Cependant, il faut garder à l’esprit que l’homme est à l’origine de sa propre transformation. De manière conscience, il prend la décision de fabriquer ou non ce qu’il veut. Ainsi, la technique est au service de l’homme, qui s’en sert conformément aux préceptes de sa morale et de ses valeurs éthiques. Homme et Technique travaillent de concert en vue de réaliser les aspirations de l’humanité. En ce sens, malgré qu’elle constitue un facteur externe, influencé par des prérogatives externes, la technique est « naturelle à l’Homme » : elle définit et redéfinit l’Homme. Jacques Lafitte disait dans Réflexions sur la science des machines : « Qu’importe l’imperfection de nos langages si nous sentons et faisons sentir profondément l’infinie puissance d’une unique évolution qui nous emporte, nous et nos créations, qui sont comme une autre chair de notre chair ».

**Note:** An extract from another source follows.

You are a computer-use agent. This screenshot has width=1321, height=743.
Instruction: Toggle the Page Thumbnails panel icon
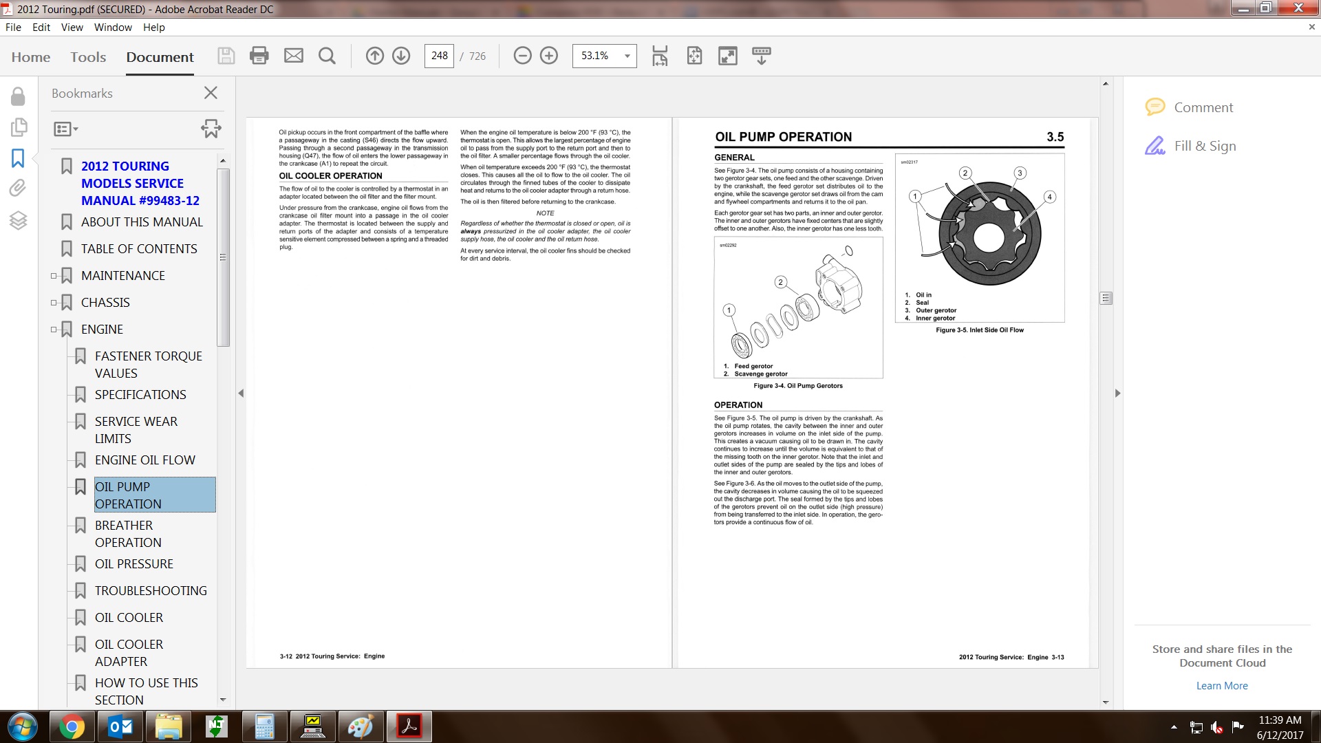tap(18, 127)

Les mythes et les discours qui parlent de la technique confirment que la nature et la condition humaines doivent beaucoup aux outils fabriqués par la main et l’intelligence humaine. En recourant à la technique, la frontière entre le naturel et le culturel s’efface, donnant lieu à un bouleversement de l’identité de l’homme qui s’apparente progressivement aux pouvoirs illimités du divin. Un progrès technique n’implique pas forcément un progrès des mœurs, cependant l’inverse est vrai. Cela signifie que l’homme est maître et responsable de sa propre destinée, et la technique en elle-même ne contient pas un aspect éthique. Ce n’est pas la technique qui permet ou ne permet pas, celle-ci n’a pas de volonté, seul l’homme en a. Donc, les limites de l’humain se déclinent par sa responsabilité envers la technique.